Let's take a look at an example from steel labor.
***** In the late 1850s, Pittsburgh-area puddlers - skilled workers who controlled key steps in the ironmaking process - responded to wage cuts by organizing the Sons of Vulcan, which they'd reorganize and attempt to raise to nationwide status as the National Forge in 1862. But the National Forge had just 600 members in 1868, only 3,331 by 1873.
Labor's focus remained on skilled workers for years, leading to the 1876 formation of the Amalgamated Association of Iron and Steel Workers of America. Organized along craft lines, the Amalgamated grew to some 24,000 members before the strike at Homestead, where it had strong community support though it included only about one millworker in five.
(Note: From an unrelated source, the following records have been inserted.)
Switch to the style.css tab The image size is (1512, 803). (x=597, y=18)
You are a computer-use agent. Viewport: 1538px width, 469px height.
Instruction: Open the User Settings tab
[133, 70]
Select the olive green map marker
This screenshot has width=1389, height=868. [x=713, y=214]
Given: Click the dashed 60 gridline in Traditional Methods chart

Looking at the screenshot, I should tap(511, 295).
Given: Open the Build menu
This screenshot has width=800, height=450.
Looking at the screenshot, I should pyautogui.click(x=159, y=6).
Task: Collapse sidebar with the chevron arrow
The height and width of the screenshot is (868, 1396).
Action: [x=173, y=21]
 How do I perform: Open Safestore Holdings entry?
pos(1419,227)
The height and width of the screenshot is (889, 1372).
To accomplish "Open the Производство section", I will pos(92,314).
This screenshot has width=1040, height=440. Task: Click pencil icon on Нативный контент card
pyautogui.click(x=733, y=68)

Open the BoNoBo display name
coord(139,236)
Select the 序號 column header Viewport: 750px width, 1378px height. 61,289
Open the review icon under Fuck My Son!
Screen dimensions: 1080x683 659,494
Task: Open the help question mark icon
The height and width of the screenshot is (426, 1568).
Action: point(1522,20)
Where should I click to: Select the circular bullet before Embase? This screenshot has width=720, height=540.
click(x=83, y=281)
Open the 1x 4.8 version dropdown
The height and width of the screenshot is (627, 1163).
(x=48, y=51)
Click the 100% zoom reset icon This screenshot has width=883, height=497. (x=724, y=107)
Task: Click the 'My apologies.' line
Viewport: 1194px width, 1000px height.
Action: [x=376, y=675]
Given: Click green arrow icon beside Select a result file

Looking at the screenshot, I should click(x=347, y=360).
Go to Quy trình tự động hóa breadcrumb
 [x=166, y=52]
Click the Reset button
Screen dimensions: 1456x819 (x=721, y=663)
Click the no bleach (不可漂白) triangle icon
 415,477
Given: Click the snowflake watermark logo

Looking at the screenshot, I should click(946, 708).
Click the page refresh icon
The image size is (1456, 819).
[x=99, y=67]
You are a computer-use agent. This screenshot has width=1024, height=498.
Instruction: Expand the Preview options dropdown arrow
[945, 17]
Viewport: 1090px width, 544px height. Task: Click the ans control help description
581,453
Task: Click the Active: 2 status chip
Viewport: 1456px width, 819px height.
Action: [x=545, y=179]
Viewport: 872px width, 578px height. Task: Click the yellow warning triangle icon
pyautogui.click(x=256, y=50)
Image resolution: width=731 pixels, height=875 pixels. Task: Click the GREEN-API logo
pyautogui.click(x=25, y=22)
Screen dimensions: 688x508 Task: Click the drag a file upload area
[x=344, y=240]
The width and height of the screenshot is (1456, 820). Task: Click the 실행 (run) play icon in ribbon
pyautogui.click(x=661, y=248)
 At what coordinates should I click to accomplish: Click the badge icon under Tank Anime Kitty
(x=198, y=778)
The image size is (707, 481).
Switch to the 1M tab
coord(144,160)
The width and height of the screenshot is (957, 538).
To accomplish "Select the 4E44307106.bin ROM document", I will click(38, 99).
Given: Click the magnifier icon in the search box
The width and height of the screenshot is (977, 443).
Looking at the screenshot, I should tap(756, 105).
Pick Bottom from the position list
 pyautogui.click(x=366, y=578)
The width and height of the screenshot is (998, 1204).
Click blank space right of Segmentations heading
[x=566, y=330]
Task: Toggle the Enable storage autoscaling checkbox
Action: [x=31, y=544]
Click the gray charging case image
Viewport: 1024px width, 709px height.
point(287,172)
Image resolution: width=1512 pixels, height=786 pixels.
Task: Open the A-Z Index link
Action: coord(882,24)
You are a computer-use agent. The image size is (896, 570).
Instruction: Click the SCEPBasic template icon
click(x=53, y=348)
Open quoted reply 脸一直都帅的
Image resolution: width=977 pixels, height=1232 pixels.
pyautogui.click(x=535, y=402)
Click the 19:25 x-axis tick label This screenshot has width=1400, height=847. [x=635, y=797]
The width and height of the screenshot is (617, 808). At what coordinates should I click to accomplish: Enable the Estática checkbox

The Amalgamated's influence at Homestead was attributable in part to Andrew Carnegie's differences with even more ruthless rivals.
He tolerated small, local unions so long as they didn't seek to influence matters he considered management's alone, link with organizations elsewhere or conduct strikes.
But as Carnegie introduced automated processes that needed only unskilled, mainly immigrant labor, skilled workers' influence with management waned. <http://www.ghplus.com/SteelWorking/steel8.htm> *****
Labor radicals responded to the changes in the organization of production by changing their organizing scope, and the the Steel Workers Organizing Committee introduced industry-wide organizing, leaving behind the focus on skilled workers. Now, in the context of transnational production, industry-wide organizng of necessity demands internationalism. The mode of organizing either responds to changes in production and transforms itself, or else it is doomed to frustration.